Mother: Yes, indeed. Alcohol seems to like the nerves better than any other part of the body, and it does them more harm than any other, except the brain. When alcohol touches a nerve, it dries it up and makes it hard, as though it had been burned. It causes that dreadful disease, paralysis, of which I have told you. The nerves get so stupid and sleepy they do not know what the brain says to them. They can not tell the muscles what to do, and this is why a drunken man staggers. A drunkard has trembling hands, because the poison has made his nerves sick. Sometimes those wonderful nerves of the eye and ear tell him lies, and he believes what they say. Sometimes the poor nerves and brain are so nearly dead that the man falls down, and people say he is “dead drunk.”

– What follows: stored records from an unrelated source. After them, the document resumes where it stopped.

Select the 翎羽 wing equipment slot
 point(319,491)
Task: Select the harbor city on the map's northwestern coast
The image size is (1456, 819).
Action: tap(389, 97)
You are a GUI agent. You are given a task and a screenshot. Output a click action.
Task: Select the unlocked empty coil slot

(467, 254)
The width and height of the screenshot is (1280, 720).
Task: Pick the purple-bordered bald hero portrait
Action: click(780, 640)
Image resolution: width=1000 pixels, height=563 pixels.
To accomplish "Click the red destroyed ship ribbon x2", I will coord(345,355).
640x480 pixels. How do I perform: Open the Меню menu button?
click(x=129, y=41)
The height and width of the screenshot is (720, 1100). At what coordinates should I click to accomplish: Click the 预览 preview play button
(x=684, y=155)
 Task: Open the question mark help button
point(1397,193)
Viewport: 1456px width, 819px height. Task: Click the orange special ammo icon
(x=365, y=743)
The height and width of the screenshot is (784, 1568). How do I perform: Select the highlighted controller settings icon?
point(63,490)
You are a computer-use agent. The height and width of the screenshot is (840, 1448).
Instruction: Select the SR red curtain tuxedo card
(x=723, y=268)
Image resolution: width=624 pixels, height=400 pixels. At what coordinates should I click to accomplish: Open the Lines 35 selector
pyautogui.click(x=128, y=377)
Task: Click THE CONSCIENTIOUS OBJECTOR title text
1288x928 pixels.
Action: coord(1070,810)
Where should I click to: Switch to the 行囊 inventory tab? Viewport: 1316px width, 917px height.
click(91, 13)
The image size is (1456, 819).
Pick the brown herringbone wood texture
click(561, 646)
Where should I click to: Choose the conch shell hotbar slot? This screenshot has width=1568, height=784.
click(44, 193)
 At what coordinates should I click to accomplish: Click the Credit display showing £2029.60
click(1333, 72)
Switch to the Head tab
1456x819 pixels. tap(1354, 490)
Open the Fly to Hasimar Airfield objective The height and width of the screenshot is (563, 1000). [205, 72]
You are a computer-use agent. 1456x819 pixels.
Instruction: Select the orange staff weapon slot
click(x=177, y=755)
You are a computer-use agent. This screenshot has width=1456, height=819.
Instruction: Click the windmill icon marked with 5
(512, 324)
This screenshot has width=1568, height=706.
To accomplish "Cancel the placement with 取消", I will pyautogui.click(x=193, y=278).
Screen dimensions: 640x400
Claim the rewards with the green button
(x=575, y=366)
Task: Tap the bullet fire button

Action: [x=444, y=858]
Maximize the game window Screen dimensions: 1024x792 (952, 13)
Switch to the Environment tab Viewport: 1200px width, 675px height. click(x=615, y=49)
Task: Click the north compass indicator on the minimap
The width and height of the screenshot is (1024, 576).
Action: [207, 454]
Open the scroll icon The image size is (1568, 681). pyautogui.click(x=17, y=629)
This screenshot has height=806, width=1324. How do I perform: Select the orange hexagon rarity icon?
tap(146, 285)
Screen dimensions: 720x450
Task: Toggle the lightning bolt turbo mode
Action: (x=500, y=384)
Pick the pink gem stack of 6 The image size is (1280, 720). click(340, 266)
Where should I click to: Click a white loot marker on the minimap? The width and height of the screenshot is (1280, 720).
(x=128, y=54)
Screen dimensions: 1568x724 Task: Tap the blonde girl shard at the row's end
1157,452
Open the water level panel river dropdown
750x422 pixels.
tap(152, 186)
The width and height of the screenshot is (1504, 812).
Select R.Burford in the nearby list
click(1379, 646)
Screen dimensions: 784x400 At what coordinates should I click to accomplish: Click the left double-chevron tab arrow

The little boy is forming a bad habit.

Elmer: I have heard people say tobacco was good for the nerves, that it made them feel rested, and they could think better.

Mother: Tobacco is a poison, and is as hurtful to the nerves as alcohol. One who uses it thinks he is rested, but the reason he feels so is because the poison has put his nerves to sleep. Tobacco also creates an appetite for strong drinks. It is very bad for boys to use tobacco in any way.

Amy: What should we do to keep the nerves well?

Mother: Give them good food, plenty of fresh air, and no poisons of any kind. They must also have rest to keep them strong. It helps the nerves to be happy and cheerful. The little boy in this picture is forming a bad habit, which will not only make him unhappy but unhealthy. Hateful, unpleasant thoughts make poisons in the body and cause sickness in the brain and nerves. People sometimes drop dead by becoming very angry. “A merry heart doeth good like a medicine.” Yes, it is much better than any medicine men can make. Children should form the habit of being happy and hopeful. The brain and nerves will form good or bad habits, and the master of the body-house should use all his power to have them good instead of bad. Every evil habit leaves a scar on the brain.